Foto Ap, via LaPresse

dopo la vittoria all'Australian Open

Jannik Sinner dopo Marco Pantani, un altro innamoramento collettivo

Giovanni Battistuzzi

Il tennista e il ciclista sono diverssimi, tanto quanto il tennis dal ciclismo. Eppure c'è nelle loro parole un tratto in comune: quell’intelligenza emotiva capace di arrivare dirette come un dritto o uno scatto a chi l'ascolta

C’eravamo dimenticati l’effetto che fa un innamoramento collettivo. In pochi mesi Jannik Sinner da noto tennista italiano (anche se a causa di una non partecipazione nelle file della Nazionale di Coppa Davis, peraltro giustificata e giustificabile, il Südtirol era diventato Austria e lui austriaco) è diventato il centro dell’interesse sportivo in Italia. Al punto che anche chi ha un totale disinteresse per il tennis, sa benissimo chi è Jannik Sinner e che ha vinto, primo italiano nella storia, l’Australian Open

È da un po’ che non succedeva qualcosa del genere e c’eravamo scordati com’era. Sono passati quasi ventisei anni dall’ultima botta di appassionatismo collettivo, da quel trascinante ed esaltante senso di aderenza a un atleta, che è un mescolarsi di trasporto emotivo, passione sportiva, senso di appartenenza a un qualcosa che si chiama Italia. Accade sempre quando non c’è di mezzo un pallone, perché si sa che il paese è calciofilo di vocazione e quindi, eccezion fatta per quando la Nazionale va bene e arriva almeno ai quarti di Mondiali ed Europei, diviso in colori che difficilmente permettono un’innamoramento collettivo.
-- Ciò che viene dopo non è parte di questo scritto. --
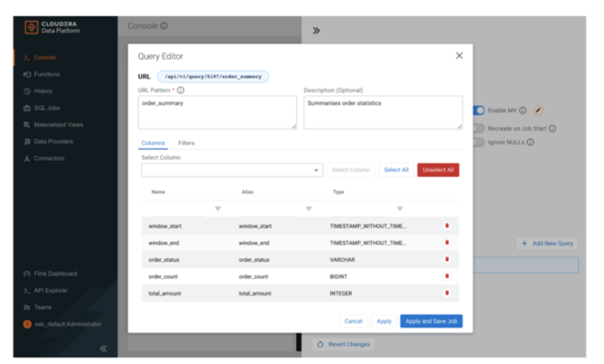
Task: Close the Query Editor dialog
Action: click(459, 56)
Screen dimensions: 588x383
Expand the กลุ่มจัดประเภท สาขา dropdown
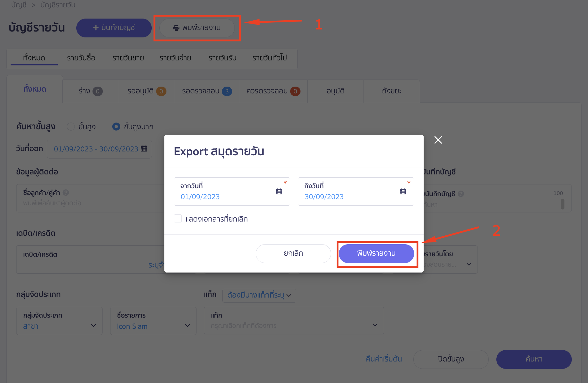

Tenevano tutti a Marco Pantani in quell’estate del 1998 perché Marco Pantani pedalava una bicicletta e non tirava calci a un pallone. E perché sulla bicicletta era una meraviglia vederlo e, soprattutto, vinceva. Giro d’Italia e Tour de France in poco più di due mesi, una cosa pazzesca, riuscita prima di lui a pochissimi (Coppi, Anquetil, Merckx, Hinault, Roche e Indurain) e dopo di lui a nessuno ancora. Una doppietta ancor più eccezionale perché insperata e ottenuta dopo anni di sfortune divenute antonomasia.

Il mondo delle racchette ha poco o nulla di quello delle biciclette. Pure Jannik Sinner ha poco o nulla di Marco Pantani, sia per storia che per temperamento. A partire dallo sguardo. Sereno e compiaciuto quello del tennista, per quanto un filo timido e stupito, che quasi chiede: davvero sono tutti interessati a me? Energico e tormentato quello dello scalatore romagnolo, entusiasta della ribalta, ma venato di una malinconia dubbiosa.

Eppure c’è qualcosa nel Sinner parlante, quello che appare prima e dopo il Sinner tennista, che ricorda Marco Pantani. E sono le parole che fa uscire, frasi dense di quell’intelligenza emotiva capace di arrivare dirette come un dritto o uno scatto a chi le ascolta. Quella capacità di fuggire dall’ovvio e dal banale che spesso riempie bocca e pensieri a tanta gente nota, e non solo sportiva. E non è volontà di fare i diversi, i particolari o di filosofeggiare. E nemmeno quella simpatia naturale che rendeva Valentino Rossi prossimo a noi, il compagno di risate di tanti pomeriggi.

Jannik Sinner ha quella capacità di smarcarsi da quello che ci si aspetta, di ciò che sembra ineludibile dover ascoltare da una persona di sport. Perché una dedica alla mamma (e al papà) è arcitaliano si sa. Non lo è un “auguro a tutti di avere dei genitori come i miei, che mi hanno sempre lasciato libero di scegliere”. Non lo è “ho avuto fortuna nella vita, però non quella di giocare contro Federer. Ed è una grossa mancanza”. Non lo è: “Dicono che sorrido troppo spesso anche se perdo? Mah. Dovrei piangere? Tutto sommato mi sembra di essere in attivo con la vita”.

Pantani scattò dall’ovvio quando Gianni Mura gli chiese perché andasse così forte in salita, rispose: “Per abbreviare la mia agonia”. Pantani quando parlava riusciva a destabilizzare, riusciva a cogliere qualcosa che altri non avevano nemmeno visto. E riusciva a fartelo arrivare semplice, “masticato” come riassunse con abile sintesi Enzo Jannacci.